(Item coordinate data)
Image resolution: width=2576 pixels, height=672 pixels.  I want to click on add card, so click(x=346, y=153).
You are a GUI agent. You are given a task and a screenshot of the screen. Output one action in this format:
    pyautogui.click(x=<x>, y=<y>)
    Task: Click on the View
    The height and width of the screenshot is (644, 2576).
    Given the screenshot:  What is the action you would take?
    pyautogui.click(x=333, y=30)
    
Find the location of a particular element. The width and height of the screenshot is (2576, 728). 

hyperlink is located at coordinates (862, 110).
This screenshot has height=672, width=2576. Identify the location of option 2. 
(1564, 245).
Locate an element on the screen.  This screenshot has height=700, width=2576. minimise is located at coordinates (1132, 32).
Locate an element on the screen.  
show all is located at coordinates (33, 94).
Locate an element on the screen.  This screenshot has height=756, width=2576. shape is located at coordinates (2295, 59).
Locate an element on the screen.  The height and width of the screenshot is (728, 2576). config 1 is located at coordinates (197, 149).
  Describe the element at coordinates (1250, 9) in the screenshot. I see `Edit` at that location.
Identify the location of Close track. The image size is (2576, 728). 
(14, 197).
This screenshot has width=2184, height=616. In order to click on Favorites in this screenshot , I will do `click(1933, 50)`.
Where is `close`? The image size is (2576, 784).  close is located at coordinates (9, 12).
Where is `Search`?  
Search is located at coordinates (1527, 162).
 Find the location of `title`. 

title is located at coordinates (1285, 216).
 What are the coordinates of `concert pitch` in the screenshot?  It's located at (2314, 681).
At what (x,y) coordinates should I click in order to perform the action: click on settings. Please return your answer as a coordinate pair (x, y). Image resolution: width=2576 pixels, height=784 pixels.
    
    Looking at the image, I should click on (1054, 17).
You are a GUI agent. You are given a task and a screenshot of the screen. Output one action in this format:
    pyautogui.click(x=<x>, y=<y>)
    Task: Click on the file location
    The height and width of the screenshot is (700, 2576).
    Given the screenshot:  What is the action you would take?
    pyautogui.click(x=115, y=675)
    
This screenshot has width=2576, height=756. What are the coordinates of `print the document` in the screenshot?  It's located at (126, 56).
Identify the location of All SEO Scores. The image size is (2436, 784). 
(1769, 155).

WHAT IS REQUIRED → Could you return all of the material above, word for word and line for line?

ANSWER TO THE PROBLEM →
Image resolution: width=2576 pixels, height=672 pixels.  I want to click on add card, so click(x=346, y=153).
You are a GUI agent. You are given a task and a screenshot of the screen. Output one action in this format:
    pyautogui.click(x=<x>, y=<y>)
    Task: Click on the View
    The height and width of the screenshot is (644, 2576).
    Given the screenshot:  What is the action you would take?
    pyautogui.click(x=333, y=30)
    
Find the location of a particular element. The width and height of the screenshot is (2576, 728). 

hyperlink is located at coordinates (862, 110).
This screenshot has height=672, width=2576. Identify the location of option 2. 
(1564, 245).
Locate an element on the screen.  This screenshot has height=700, width=2576. minimise is located at coordinates (1132, 32).
Locate an element on the screen.  
show all is located at coordinates (33, 94).
Locate an element on the screen.  This screenshot has height=756, width=2576. shape is located at coordinates (2295, 59).
Locate an element on the screen.  The height and width of the screenshot is (728, 2576). config 1 is located at coordinates (197, 149).
  Describe the element at coordinates (1250, 9) in the screenshot. I see `Edit` at that location.
Identify the location of Close track. The image size is (2576, 728). 
(14, 197).
This screenshot has width=2184, height=616. In order to click on Favorites in this screenshot , I will do `click(1933, 50)`.
Where is `close`? The image size is (2576, 784).  close is located at coordinates (9, 12).
Where is `Search`?  
Search is located at coordinates (1527, 162).
 Find the location of `title`. 

title is located at coordinates (1285, 216).
 What are the coordinates of `concert pitch` in the screenshot?  It's located at (2314, 681).
At what (x,y) coordinates should I click in order to perform the action: click on settings. Please return your answer as a coordinate pair (x, y). Image resolution: width=2576 pixels, height=784 pixels.
    
    Looking at the image, I should click on (1054, 17).
You are a GUI agent. You are given a task and a screenshot of the screen. Output one action in this format:
    pyautogui.click(x=<x>, y=<y>)
    Task: Click on the file location
    The height and width of the screenshot is (700, 2576).
    Given the screenshot:  What is the action you would take?
    pyautogui.click(x=115, y=675)
    
This screenshot has width=2576, height=756. What are the coordinates of `print the document` in the screenshot?  It's located at (126, 56).
Identify the location of All SEO Scores. The image size is (2436, 784). 
(1769, 155).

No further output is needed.